Texte à lire:
• Le nouveau monde

    Le 14 novembre 2012

    Sujet proposé :

    D'après le tableau de Tiepolo "Le Nouveau Monde", écrire un souvenir personnel que ce tableau vous inspire. Pas de commentaire du tableau, ni de récit inventé.

    Le nouveau monde

     

     

     

     

     

     

     

    Texte :

    Le 9 juin 1980, après dix sept ans de service, j’ai tourné le dos à la Marine Nationale pour entamer une deuxième carrière « dans le civil ». Je ne connaissais rien de ce nouveau monde qui s’ouvrait devant moi, ce qui peut paraître surprenant pour un homme dans la force de l’âge, mais qui s’explique facilement quand on sait que depuis l’âge de 10 ans j’ai été en pension, qui plus est dans une école militaire, déjà en uniforme, ne sortant que le dimanche pour la promenade dominicale au Château Gaillard, et tous les trois mois chez mes parents à des centaines de kilomètres de là.

Données affichées:
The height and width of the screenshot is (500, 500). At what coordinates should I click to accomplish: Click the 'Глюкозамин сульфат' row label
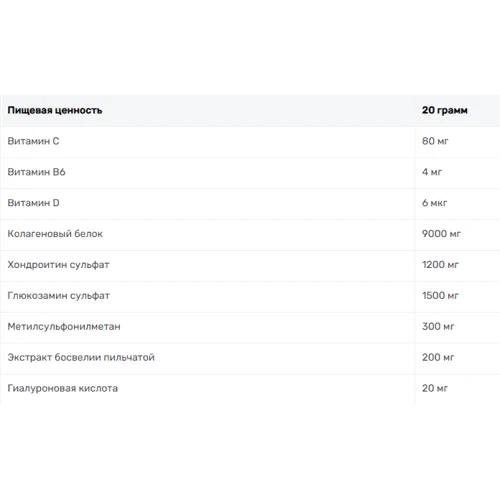click(58, 296)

Consigne:
Répondez à ces questions d'après le texte à lire :
1. Quel peintre est nommé dans le sujet proposé ?
2. Après combien d'années de service la Marine Nationale a-t-elle été quittée ?
3. Vers quel lieu se faisait la promenade dominicale ?

Réponse attendue:
1. Tiepolo.
2. Dix-sept ans.
3. Le Château Gaillard.